Assim são os nossos dias que bem queríamos aniquilar
com um arpão. Baleia absurda, sem corpo,
o tempo."

Gonçalo M. Tavares; Uma Viagem à Índia. Canto I


4.11.10

MONÓLOGO FEITO DE BARRO


Não me vês? Já te disse que estou aqui. Parece que fazes de propósito e te escondes para me ver. Eu sei que estás aí. No dia em que desapareceste eu senti mais ainda a tua presença, como se corresses para debaixo da mesa, com o tampo em cima das costas e o medo em cima da alma. No dia em que fugiste, ficaste tão perto que me sufocaste.
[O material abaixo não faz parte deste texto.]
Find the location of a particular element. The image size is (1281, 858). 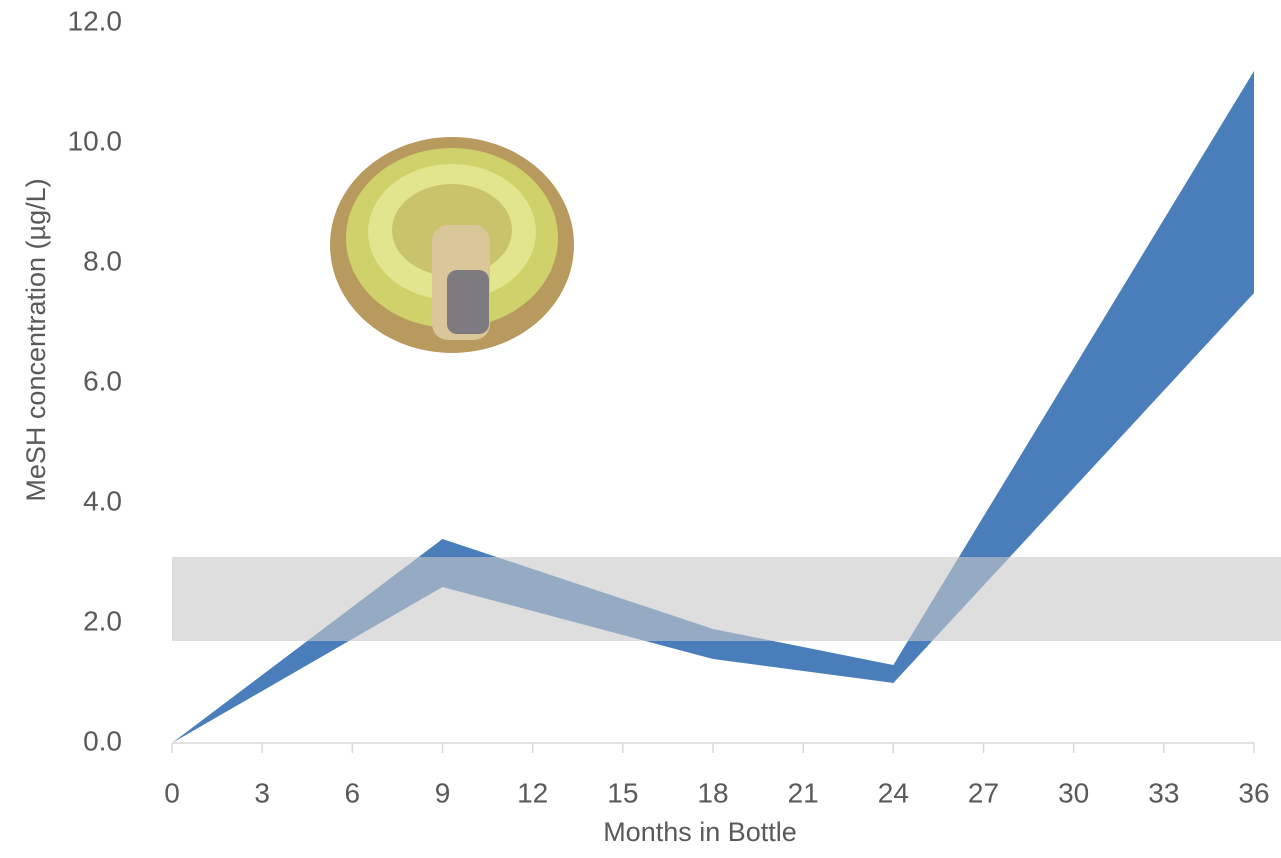

x-tick-label: 9 is located at coordinates (443, 792).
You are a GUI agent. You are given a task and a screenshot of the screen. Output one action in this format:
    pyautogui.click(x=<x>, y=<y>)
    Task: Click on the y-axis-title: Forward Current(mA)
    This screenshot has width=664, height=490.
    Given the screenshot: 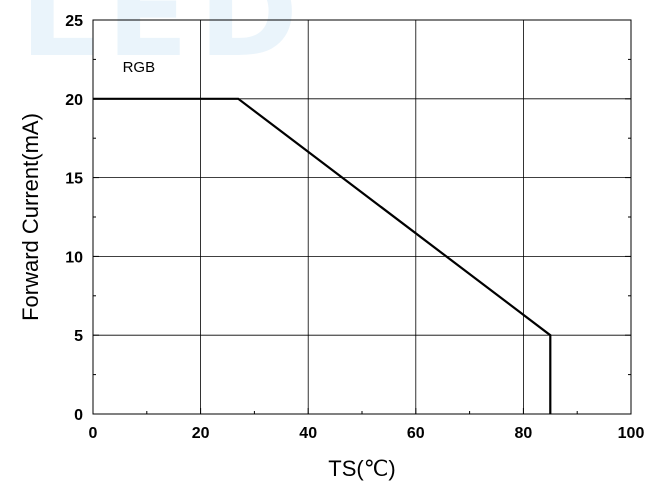 What is the action you would take?
    pyautogui.click(x=30, y=217)
    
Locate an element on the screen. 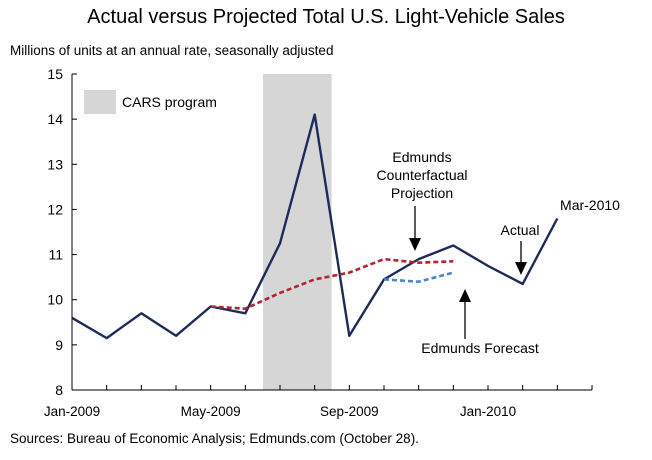 Image resolution: width=652 pixels, height=460 pixels. cars-legend-swatch is located at coordinates (100, 102).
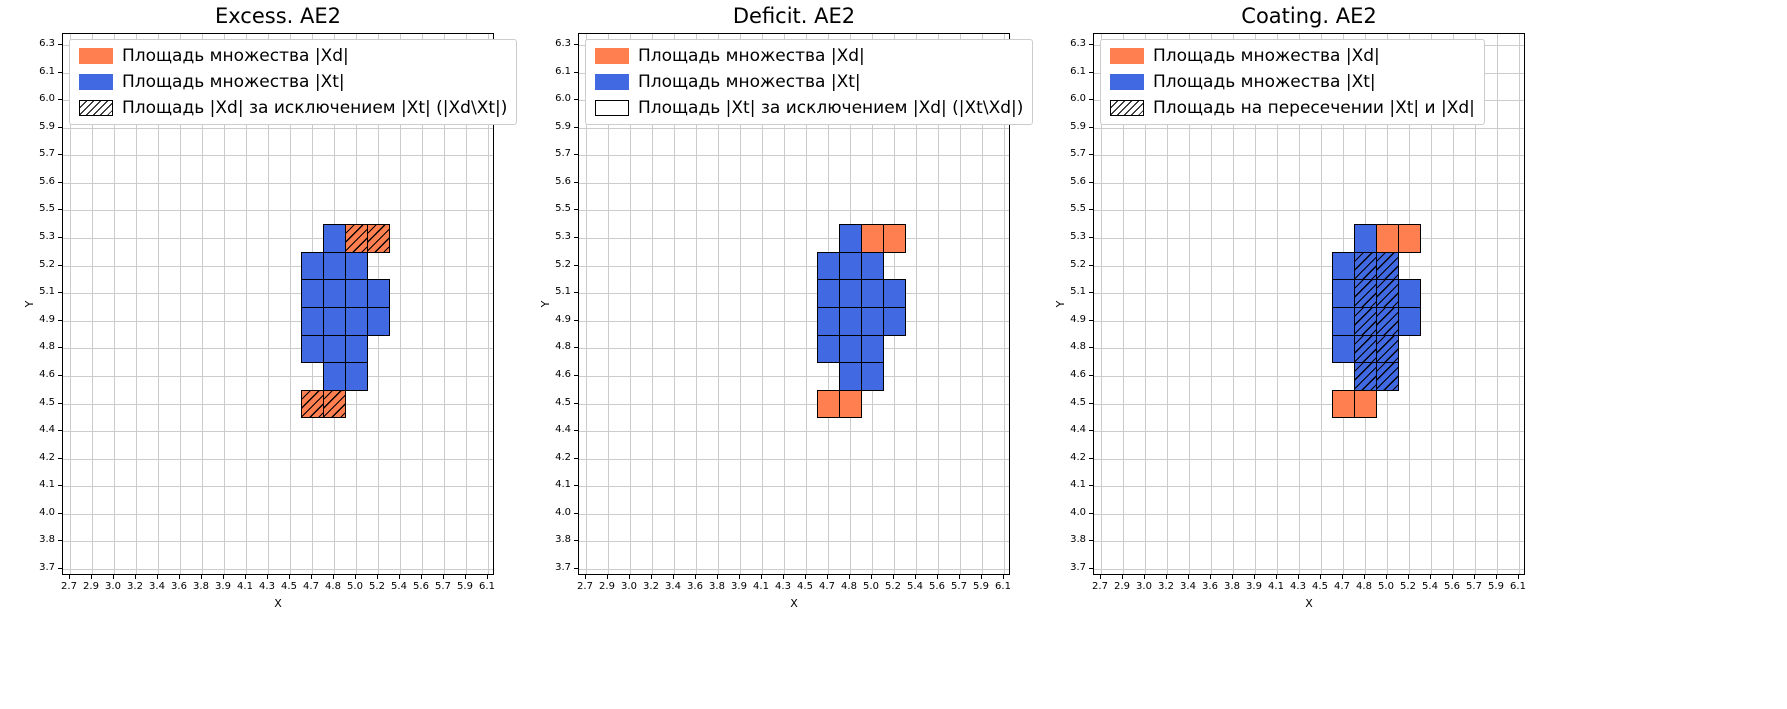 This screenshot has width=1787, height=709. What do you see at coordinates (1078, 347) in the screenshot?
I see `y-tick-label: 4.8` at bounding box center [1078, 347].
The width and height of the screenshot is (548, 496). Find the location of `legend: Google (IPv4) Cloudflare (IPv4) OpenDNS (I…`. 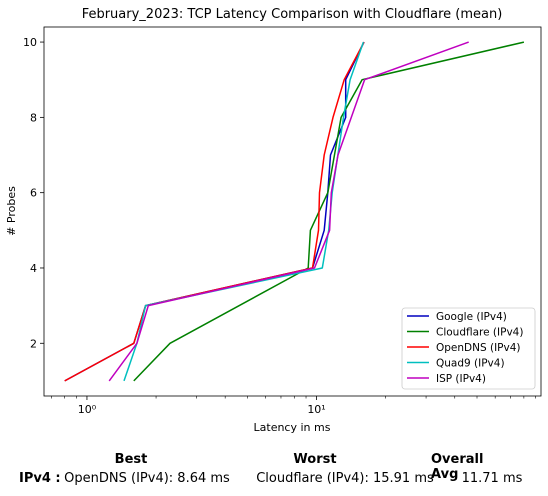

legend: Google (IPv4) Cloudflare (IPv4) OpenDNS (I… is located at coordinates (468, 348).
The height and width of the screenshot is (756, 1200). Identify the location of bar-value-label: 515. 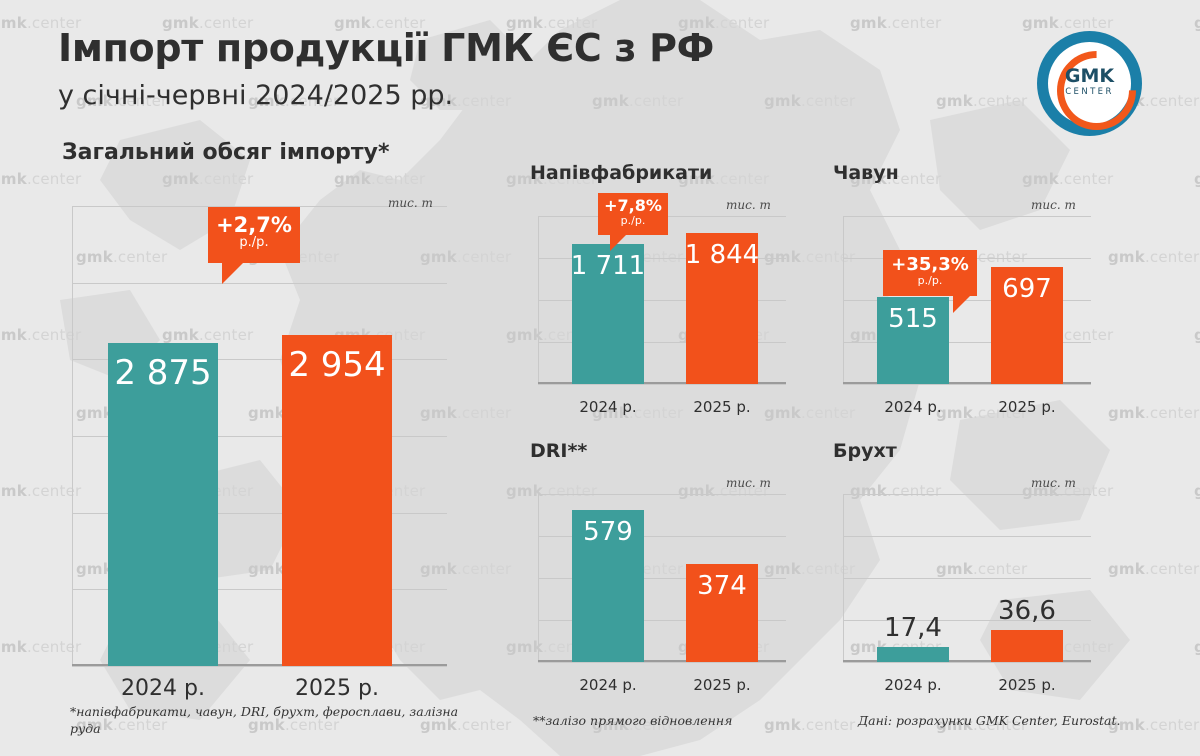
(913, 319).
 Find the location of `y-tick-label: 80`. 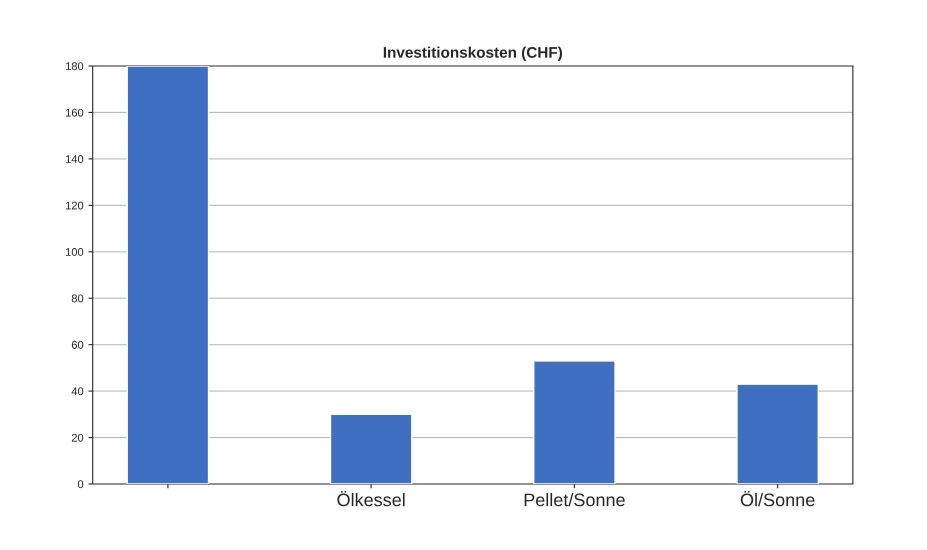

y-tick-label: 80 is located at coordinates (78, 298).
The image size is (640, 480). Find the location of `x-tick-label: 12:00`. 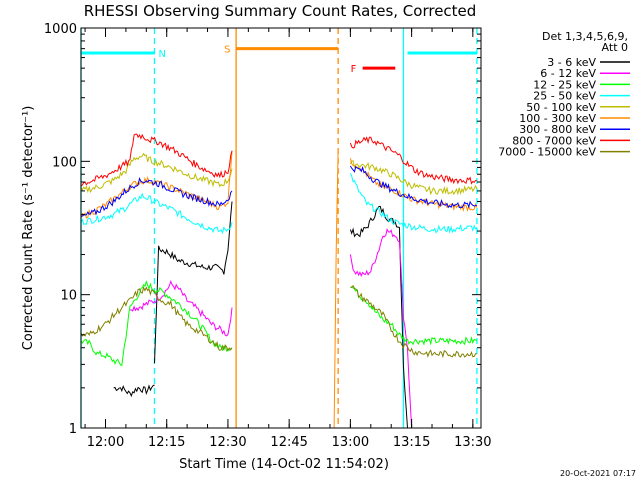

x-tick-label: 12:00 is located at coordinates (106, 442).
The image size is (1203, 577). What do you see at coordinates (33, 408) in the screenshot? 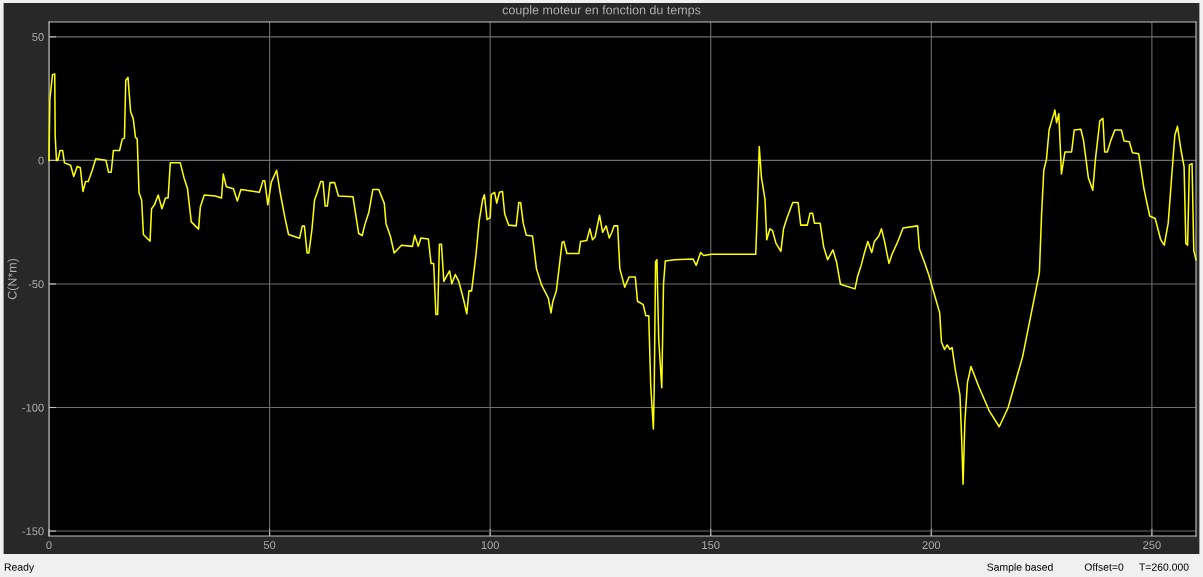
I see `y-tick-label: -100` at bounding box center [33, 408].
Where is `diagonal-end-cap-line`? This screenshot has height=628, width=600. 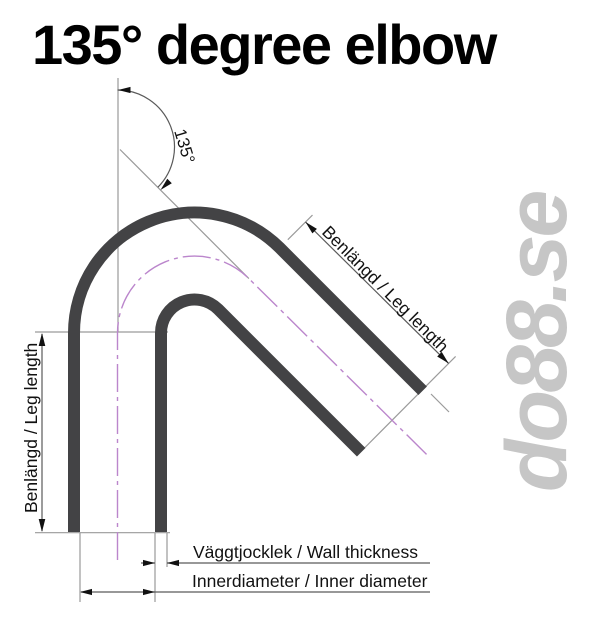 diagonal-end-cap-line is located at coordinates (406, 406).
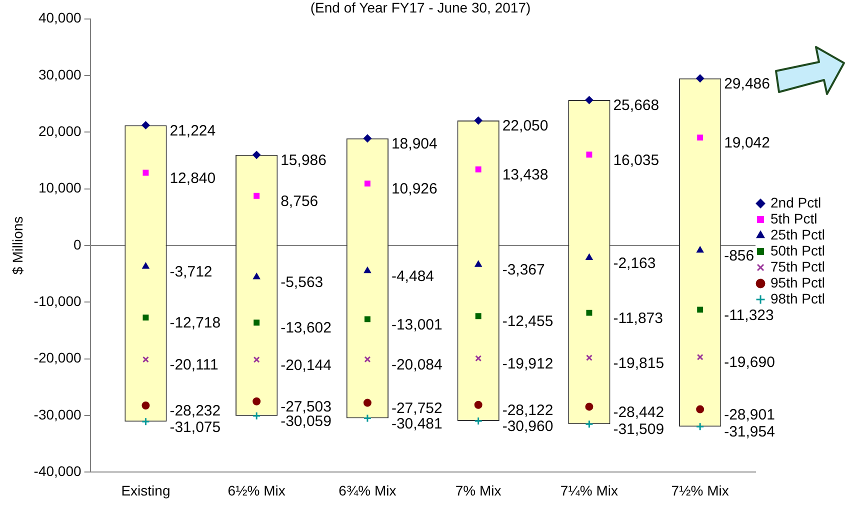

Debaixo desse tampo que não te tapa nem te protege, pareces um molde de barro, uma espécie de pessoa que se enrola na massa densa que não materializa coisa nenhuma. O tampo da mesa é duro, mas tu não. Tu és uma qualquer moldura que procura o quadro. Tu és uma pessoa que fugiu para debaixo de uma mesa.

3.11.10

PORQUE SIM


Numa noite em que o calor tomava existência no escritório, Luísa encontrou um corpo por trás de um monitor rectangular e claro. Escrevia palavras com jeito.

Os parágrafos sucederam-se com conteúdo e forma. Bonitos. O interlocutor foi plano. Luísa arrepiou-se, colocou a sensibilidade acima do entendimento e a beleza das palavras aconteceu, a troca de experiências foi realidade. Os dois existiram enquanto foi possível a existência a quatro mãos. Depois, ficaram duas mãos de um lado e duas mãos do outro.
Quando um par de braços se afasta e as mãos se descolam de um teclado dividido em noites quentes, há gente a correr, com o grito calado, com uma indiferença ou uma qualquer indignação. Não tem importância, há relevância nos acontecimentos que encontram sentido numa relação directa de si para consigo. Luísa calou mas sabe, até hoje, que aquelas mãos tiveram forma no momento em que era urgente escrever e sentir.

Agora, enquanto escreve o passado, deseja um presente bonito para quem foi actor de uma história que resvalou no silêncio. E grita alto aos que a ouvem: as palavras não escritas são, muitas vezes, o desassossego, a respiração que se trava porque sim.

1.11.10

DIA DO BOLINHO


Georges Seurat

Com um saco na mão e muita esperança. Reunidos à porta de uma vizinha, íamos contentes, encher o saco de rebuçados, moedas e bolos. No fim do dia era despejado em cima de uma arca. Separavam-se as iguarias do dinheiro e soltava-se o riso. Dia feito.